Within a few years, King moved to Sioux Falls and took a position as a staff RN in the post anesthesia care unit (PACU) at what was then the Sioux Falls Surgical Hospital.
That was 25 years ago. When the hospital changed its licensure to become a specialty hospital in 1996, King stepped up to manage the new recovery care unit. Today, as Director of Nursing, King’s duties have moved beyond just the clinical to include environmental services, clinical informatics, quality, infection prevention, and employee health for the 35-bed facility. But as her responsibilities continued to grow, King felt that there was still one area in which she was lacking - business.

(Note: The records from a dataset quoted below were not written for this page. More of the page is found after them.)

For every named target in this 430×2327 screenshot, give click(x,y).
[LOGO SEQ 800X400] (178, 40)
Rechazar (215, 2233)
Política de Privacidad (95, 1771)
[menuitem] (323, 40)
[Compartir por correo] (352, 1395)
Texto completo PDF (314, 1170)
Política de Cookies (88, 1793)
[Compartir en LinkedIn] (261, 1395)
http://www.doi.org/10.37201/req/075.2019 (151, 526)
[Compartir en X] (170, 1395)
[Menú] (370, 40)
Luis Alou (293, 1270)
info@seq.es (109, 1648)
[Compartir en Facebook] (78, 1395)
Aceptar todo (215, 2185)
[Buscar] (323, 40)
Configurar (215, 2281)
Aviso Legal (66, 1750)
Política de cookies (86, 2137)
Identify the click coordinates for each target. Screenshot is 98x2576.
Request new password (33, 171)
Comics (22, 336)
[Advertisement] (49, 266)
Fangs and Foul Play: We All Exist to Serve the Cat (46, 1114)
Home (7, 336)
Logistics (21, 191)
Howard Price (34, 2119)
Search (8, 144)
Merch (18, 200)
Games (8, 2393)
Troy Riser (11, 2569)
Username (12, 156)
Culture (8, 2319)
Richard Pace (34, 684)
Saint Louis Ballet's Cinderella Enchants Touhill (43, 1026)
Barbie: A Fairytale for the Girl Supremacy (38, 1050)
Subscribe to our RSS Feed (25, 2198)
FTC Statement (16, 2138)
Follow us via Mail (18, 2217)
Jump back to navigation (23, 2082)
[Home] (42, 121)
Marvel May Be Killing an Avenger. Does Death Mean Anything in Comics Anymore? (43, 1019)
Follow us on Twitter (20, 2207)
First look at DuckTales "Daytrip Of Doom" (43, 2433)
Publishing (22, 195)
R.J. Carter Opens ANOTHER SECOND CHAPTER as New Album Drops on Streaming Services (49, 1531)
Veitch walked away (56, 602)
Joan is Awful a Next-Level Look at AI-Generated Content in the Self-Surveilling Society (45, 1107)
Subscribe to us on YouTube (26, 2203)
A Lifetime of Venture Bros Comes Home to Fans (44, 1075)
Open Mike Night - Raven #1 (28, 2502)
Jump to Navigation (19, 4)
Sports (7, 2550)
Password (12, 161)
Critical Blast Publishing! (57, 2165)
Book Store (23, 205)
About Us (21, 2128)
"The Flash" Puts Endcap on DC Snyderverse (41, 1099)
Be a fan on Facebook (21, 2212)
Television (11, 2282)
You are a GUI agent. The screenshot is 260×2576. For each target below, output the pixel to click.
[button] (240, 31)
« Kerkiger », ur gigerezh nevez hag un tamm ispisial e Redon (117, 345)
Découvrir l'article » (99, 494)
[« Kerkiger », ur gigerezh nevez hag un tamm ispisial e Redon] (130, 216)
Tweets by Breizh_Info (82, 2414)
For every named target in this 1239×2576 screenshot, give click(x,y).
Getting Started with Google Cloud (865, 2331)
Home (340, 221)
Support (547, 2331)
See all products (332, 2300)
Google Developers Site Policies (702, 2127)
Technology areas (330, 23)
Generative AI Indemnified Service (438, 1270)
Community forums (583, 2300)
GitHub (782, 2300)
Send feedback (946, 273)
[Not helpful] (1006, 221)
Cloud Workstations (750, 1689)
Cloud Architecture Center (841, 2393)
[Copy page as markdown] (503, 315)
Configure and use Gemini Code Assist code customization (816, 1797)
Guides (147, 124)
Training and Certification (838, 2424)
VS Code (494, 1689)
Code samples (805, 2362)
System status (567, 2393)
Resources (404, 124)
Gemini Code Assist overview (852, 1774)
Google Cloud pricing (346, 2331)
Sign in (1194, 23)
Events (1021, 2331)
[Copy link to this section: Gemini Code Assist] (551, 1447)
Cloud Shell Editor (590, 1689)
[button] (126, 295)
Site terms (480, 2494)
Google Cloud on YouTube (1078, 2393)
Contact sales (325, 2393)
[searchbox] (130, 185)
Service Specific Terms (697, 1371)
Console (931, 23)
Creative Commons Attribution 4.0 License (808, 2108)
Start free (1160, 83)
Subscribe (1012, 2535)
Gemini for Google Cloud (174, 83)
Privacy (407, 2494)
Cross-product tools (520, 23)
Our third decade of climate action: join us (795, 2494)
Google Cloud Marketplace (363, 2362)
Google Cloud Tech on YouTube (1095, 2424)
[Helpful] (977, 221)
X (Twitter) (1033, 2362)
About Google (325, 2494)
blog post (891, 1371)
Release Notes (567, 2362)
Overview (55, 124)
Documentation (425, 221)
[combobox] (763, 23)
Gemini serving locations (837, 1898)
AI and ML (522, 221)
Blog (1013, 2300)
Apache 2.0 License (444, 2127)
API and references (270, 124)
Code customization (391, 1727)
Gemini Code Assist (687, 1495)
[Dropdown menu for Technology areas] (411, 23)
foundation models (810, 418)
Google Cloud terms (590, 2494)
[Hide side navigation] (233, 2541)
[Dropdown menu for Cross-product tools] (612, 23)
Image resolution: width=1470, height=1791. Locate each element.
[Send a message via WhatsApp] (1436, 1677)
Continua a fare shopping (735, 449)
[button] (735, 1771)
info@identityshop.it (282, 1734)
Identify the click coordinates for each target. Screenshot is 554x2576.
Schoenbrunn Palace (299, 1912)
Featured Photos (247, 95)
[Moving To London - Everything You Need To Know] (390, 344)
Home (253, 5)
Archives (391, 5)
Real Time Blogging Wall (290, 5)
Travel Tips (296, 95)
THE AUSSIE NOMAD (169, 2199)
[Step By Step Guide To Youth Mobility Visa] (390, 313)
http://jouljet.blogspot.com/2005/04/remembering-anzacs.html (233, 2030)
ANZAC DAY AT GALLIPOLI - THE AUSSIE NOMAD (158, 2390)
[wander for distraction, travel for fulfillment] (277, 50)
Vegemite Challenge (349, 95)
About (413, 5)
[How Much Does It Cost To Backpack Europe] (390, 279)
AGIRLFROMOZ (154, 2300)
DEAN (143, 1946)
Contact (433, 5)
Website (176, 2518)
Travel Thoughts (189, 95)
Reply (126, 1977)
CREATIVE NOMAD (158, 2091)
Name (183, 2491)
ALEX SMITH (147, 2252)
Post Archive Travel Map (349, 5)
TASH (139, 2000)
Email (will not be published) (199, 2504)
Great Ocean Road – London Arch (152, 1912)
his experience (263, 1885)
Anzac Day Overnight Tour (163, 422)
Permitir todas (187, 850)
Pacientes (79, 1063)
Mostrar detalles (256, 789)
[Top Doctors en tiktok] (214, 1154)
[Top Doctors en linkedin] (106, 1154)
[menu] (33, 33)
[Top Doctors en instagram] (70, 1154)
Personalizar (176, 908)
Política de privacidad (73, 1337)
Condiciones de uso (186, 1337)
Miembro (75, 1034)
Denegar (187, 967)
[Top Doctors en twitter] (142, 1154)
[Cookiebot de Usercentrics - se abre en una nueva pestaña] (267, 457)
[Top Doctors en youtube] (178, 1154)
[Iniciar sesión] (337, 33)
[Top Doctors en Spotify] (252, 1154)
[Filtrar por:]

“In a position like mine, you are required to make a lot of decisions and a lot of the decisions I have to make are business decisions,” says King. “So it was almost like a catch-up. I had the clinical side. I had the leadership side. But I knew that I needed to understand the business side of medicine better. I wanted to be a valuable voice at the table. That is why I decided on an MBA instead of a Masters in Nursing.”
King chose the Healthcare MBA program at the University of Sioux Falls which was both close and flexible for a working person with a family. For just over two years, King and her cohort of healthcare professionals from around the region, met every Wednesday evening. She spent her weekends writing and studying.
One of the first things King says she learned in the program was respect for her fellow students. “I was the second oldest person in my cohort and at first I thought ‘Gee, how much are these younger people really going to be able to contribute to the discussion?’,” King recalls, somewhat sheepishly. “But I quickly learned how conceited that was. I learned an enormous amount from every individual in the program and we all learned to appreciate our varying perspectives. In a way, we really mentored each other.”
In addition to giving her the business acumen she was after, King says her MBA also turned out to be a journey of self-discovery. Through a required self-assessment, she uncovered what she calls her “heart for volunteerism”, which led her to help establish SFSH’s Employee Driven Group Events (EDGE) program to support employee volunteerism. “I would say that that class sparked a light and helped develop that in our organization,” says King.
King credits a good portion of her success in pursuing her MBA to her family’s support (her hubby hired a cleaning service for their home and her children gave her school supplies), and has this advice for other busy professionals considering additional education:
“Somehow it all fits. You shift things around. You study when you can. After you graduate, you wonder ‘How did I make time for that?’ But somehow, if you want it, you just do.”